Joe Berlinger, who is known for directing the Emmy Award-winning HBO series Paradise Lost, has been tapped to helm a film based on Eugene Burdick and Harvey Wheeler's novel Fail-Safe, reports Variety. The novel, which already has an adaptation from director Sidney Lumet and a television film adaptation, explores a harrowing situation where a mechanical error jams the chain of command of the American military and contributes to likely nuclear warfare between the nation and the Soviet Union.
As per a press statement, Berlinger will utilise a particular documentary filmmaking style to "reimagine what the world would look like today had the events in the book really happened in 1967, with the total nuclear annihilation of New York and Moscow.” Fail-Safe "will combine high-stakes international drama and classic documentary-style storytelling to reinvent the Cold War political thriller for new audiences.”
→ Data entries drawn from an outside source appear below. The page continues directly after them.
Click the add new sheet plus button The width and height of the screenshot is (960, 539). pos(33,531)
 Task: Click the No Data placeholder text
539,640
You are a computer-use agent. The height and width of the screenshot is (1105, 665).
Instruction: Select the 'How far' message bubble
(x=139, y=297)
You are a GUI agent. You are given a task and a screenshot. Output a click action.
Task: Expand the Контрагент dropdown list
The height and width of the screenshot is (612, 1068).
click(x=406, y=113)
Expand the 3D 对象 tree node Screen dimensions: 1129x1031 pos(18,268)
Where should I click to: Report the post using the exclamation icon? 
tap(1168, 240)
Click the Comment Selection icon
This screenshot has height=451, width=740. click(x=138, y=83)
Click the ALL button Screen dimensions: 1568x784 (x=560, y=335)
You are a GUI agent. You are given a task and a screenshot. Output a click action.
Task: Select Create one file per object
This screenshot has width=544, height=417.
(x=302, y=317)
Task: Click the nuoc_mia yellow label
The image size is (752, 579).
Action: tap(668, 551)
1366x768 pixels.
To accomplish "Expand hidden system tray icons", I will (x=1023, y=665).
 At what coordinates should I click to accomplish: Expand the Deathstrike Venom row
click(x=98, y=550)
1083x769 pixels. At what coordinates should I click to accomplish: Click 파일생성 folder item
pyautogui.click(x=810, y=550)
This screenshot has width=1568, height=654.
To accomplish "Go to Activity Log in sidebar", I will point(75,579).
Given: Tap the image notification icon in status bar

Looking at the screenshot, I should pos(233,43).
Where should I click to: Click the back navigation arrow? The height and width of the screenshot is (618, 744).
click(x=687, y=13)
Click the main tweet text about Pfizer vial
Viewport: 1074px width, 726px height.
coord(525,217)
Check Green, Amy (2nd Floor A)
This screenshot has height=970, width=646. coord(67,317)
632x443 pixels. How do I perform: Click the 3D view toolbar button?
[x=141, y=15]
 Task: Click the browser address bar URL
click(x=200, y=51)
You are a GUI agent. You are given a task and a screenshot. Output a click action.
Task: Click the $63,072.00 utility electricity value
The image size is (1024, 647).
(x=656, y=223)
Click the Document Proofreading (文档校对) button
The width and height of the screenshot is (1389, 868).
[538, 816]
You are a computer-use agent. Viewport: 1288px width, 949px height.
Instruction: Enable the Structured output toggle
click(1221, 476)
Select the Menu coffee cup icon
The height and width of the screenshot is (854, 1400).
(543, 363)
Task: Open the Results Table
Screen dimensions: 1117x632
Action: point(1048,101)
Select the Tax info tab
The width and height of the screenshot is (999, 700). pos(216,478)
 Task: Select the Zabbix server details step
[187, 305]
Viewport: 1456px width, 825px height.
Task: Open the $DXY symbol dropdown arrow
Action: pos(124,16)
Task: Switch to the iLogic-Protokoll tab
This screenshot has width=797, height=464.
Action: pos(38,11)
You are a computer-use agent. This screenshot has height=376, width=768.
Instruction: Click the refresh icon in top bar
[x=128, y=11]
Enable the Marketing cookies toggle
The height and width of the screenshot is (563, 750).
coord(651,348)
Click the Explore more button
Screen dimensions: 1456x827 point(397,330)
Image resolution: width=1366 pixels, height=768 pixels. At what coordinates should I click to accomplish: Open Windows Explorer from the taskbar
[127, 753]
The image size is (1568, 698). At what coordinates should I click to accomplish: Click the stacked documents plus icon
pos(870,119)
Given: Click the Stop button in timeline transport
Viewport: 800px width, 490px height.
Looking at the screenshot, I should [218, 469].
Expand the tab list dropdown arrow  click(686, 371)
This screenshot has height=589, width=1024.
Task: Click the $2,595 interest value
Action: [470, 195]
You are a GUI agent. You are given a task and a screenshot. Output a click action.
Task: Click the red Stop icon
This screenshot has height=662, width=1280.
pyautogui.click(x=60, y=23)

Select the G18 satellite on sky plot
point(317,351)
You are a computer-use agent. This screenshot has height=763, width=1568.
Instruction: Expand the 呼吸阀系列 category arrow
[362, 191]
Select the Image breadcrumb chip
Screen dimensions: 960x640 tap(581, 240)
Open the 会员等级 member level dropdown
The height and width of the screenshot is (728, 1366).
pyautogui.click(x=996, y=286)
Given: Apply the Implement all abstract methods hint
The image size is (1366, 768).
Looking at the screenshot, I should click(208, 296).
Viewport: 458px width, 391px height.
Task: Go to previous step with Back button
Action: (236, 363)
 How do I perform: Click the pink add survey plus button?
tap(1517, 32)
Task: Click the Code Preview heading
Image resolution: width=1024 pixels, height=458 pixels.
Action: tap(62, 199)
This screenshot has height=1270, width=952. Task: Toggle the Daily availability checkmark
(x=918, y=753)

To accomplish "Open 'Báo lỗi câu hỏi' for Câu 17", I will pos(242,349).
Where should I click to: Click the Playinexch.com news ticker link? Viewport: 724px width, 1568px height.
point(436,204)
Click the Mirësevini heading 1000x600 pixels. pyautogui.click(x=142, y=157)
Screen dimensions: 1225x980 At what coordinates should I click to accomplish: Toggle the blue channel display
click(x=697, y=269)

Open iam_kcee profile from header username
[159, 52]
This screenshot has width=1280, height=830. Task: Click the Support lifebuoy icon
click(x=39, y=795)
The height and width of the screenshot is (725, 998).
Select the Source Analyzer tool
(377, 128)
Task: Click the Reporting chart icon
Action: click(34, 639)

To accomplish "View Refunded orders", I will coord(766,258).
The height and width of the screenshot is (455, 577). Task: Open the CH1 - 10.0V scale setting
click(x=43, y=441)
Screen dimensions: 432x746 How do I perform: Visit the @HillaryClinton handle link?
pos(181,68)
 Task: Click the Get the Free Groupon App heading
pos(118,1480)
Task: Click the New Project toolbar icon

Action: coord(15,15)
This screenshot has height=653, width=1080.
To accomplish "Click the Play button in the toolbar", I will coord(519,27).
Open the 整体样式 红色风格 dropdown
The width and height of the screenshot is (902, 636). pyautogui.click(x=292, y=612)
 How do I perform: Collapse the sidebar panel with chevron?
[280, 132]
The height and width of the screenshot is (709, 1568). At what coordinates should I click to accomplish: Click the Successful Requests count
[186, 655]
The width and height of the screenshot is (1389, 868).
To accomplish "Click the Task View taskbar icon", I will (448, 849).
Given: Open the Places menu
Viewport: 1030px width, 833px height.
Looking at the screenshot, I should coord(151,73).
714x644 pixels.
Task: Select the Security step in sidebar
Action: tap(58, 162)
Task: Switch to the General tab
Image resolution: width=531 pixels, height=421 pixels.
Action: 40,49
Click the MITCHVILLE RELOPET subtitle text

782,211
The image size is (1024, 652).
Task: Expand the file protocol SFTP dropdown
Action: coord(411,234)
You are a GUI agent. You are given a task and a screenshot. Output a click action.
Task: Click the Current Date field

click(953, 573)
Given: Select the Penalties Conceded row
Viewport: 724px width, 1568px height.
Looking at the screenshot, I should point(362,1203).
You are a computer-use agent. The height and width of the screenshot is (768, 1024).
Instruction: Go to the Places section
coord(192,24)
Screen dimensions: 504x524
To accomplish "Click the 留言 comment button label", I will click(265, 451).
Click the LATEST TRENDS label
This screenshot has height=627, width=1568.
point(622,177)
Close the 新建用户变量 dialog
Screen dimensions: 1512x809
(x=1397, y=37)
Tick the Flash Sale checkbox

The 1964 film from Lumet stars Henry Fonda in the role of a calm and sensible American president, alongside Walter Matthau's political theorist with a proclination for violence at the slightest provocation. On the other hand, the television film from 2000, based on the same subject, stars Richard Dreyfuss, Harvey Keitel, and George Clooney.
MFF and CO, a company from Los Angeles, will produce the film. The makers are yet to announce further details about the cast and crew.